### Your objective
If a line in the entries below includes "Probiotic", show that line.

___ The data

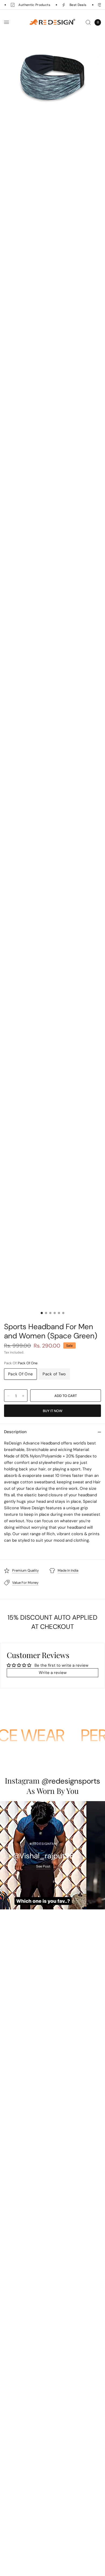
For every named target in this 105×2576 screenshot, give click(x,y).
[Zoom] (52, 78)
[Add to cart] (65, 1395)
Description (15, 1431)
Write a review (52, 1672)
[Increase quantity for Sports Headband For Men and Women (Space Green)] (23, 1396)
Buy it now (52, 1411)
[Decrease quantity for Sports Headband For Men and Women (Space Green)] (8, 1396)
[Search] (88, 22)
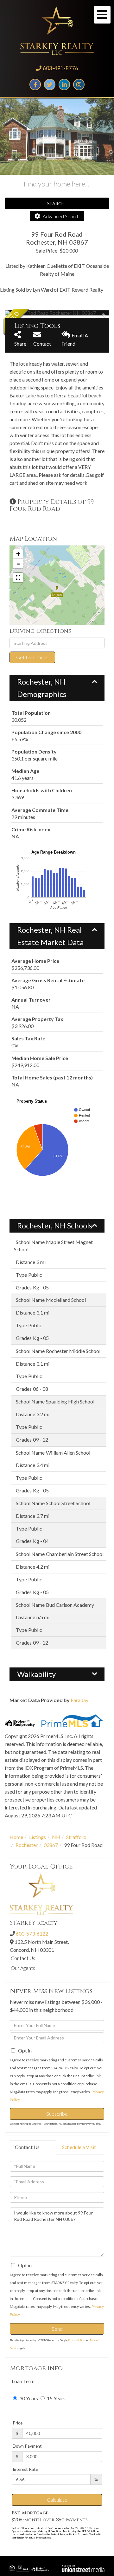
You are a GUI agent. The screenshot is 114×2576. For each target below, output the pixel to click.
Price (17, 2422)
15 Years (56, 2398)
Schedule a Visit (79, 2147)
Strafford (76, 1837)
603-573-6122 (32, 1933)
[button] (28, 312)
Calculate (57, 2500)
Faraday (79, 1700)
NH (56, 1837)
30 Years (28, 2398)
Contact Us (23, 1958)
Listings (37, 1837)
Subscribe (57, 2114)
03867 (51, 1845)
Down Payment (27, 2446)
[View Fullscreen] (18, 577)
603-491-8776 (60, 68)
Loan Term (23, 2381)
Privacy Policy (76, 2340)
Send (57, 2329)
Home (16, 1837)
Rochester (27, 1845)
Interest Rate (25, 2469)
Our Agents (23, 1968)
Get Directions (32, 657)
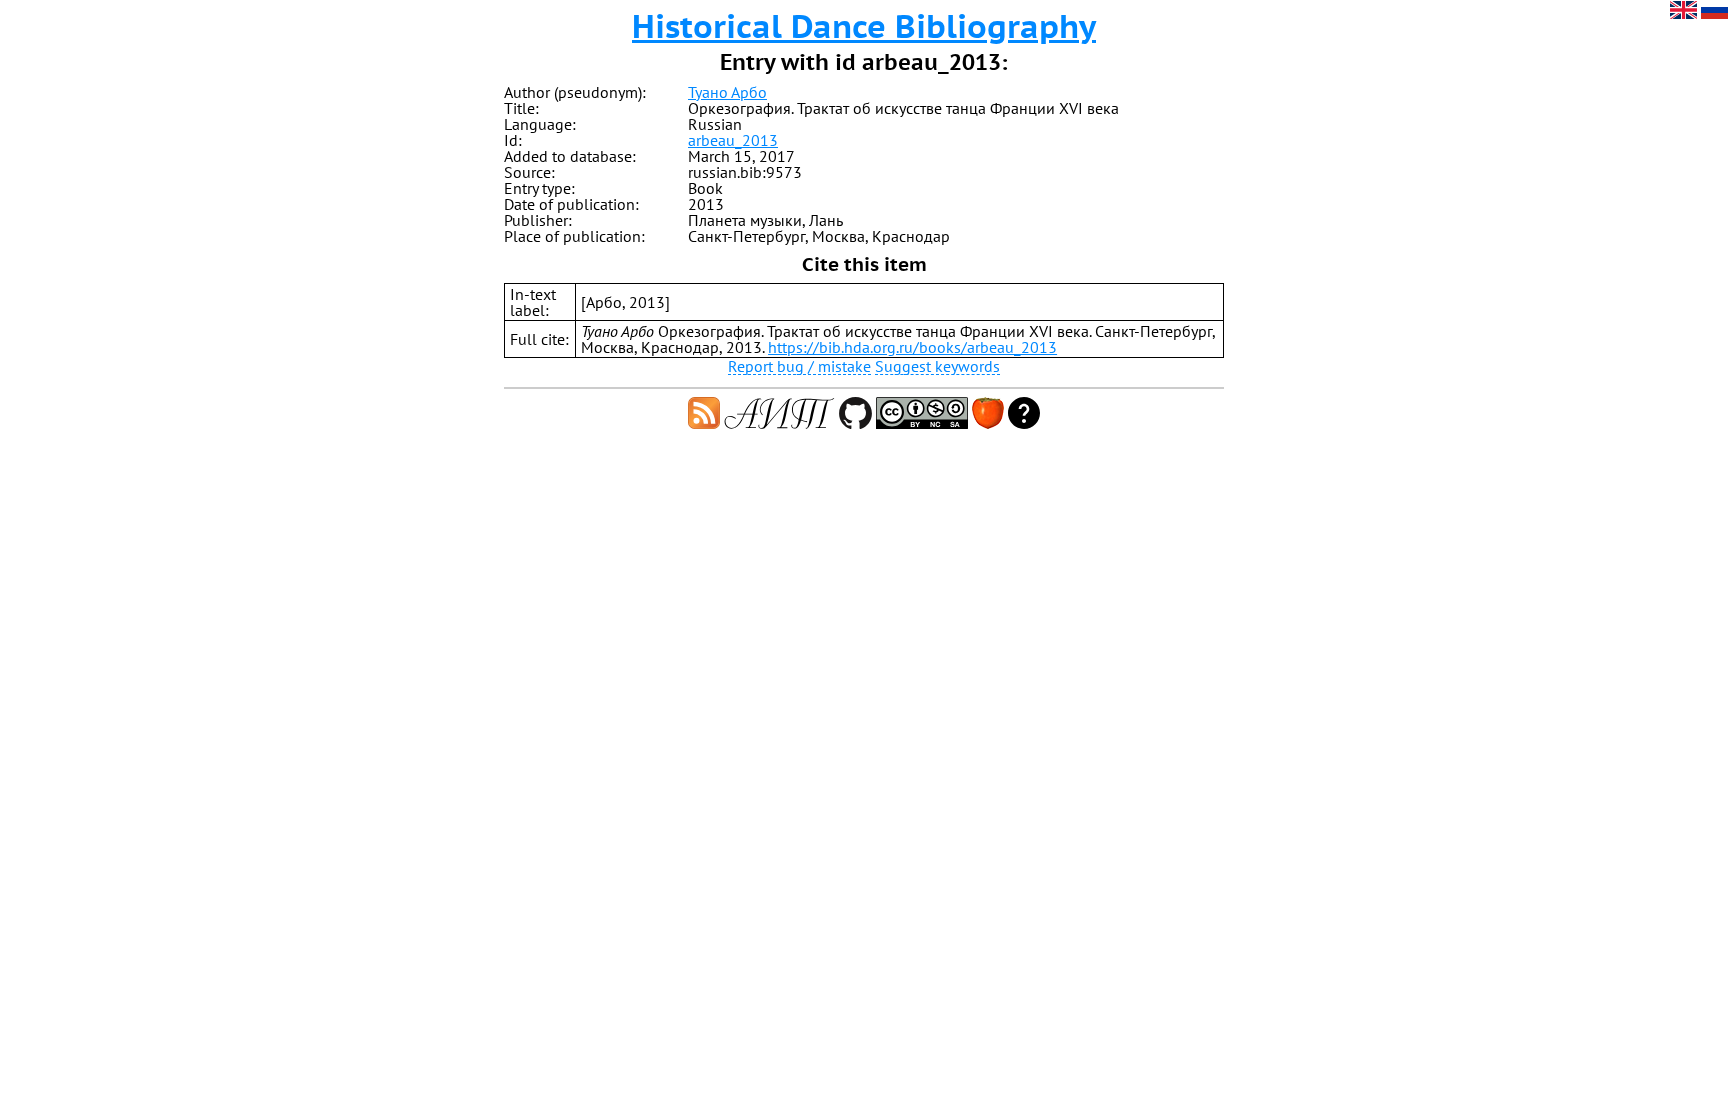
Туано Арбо (727, 92)
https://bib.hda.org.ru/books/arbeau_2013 (912, 347)
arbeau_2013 (733, 140)
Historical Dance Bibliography (864, 26)
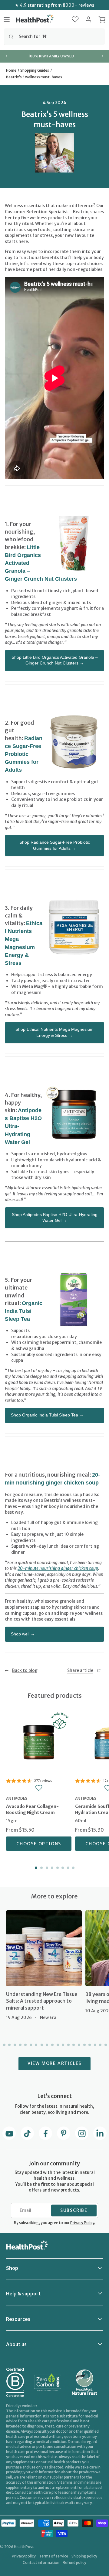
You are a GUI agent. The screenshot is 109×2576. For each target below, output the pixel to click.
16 (73, 2044)
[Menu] (7, 19)
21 (99, 2044)
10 (41, 2044)
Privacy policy (24, 2556)
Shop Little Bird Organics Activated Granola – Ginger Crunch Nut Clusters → (55, 660)
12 (51, 2044)
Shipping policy (84, 2556)
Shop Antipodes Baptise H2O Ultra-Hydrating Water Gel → (54, 1217)
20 (94, 2044)
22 (105, 2044)
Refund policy (74, 2562)
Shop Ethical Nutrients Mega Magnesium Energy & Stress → (54, 1032)
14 (62, 2044)
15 (67, 2044)
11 (46, 2044)
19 (89, 2044)
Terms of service (53, 2556)
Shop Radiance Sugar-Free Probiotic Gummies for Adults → (54, 845)
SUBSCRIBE (74, 2210)
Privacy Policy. (82, 2222)
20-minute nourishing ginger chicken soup (58, 1568)
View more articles (54, 2063)
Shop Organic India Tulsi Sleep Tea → (47, 1415)
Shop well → (23, 1633)
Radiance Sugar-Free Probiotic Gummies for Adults (23, 754)
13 (57, 2044)
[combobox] (54, 37)
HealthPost (24, 2546)
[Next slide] (102, 56)
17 (78, 2044)
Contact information (41, 2562)
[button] (75, 19)
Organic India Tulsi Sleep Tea (23, 1311)
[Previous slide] (6, 56)
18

______

### Finished exercise
Shop Radiance Sugar-Free Probiotic Gummies for Adults → (54, 845)
Radiance Sugar-Free Probiotic Gummies for Adults (23, 754)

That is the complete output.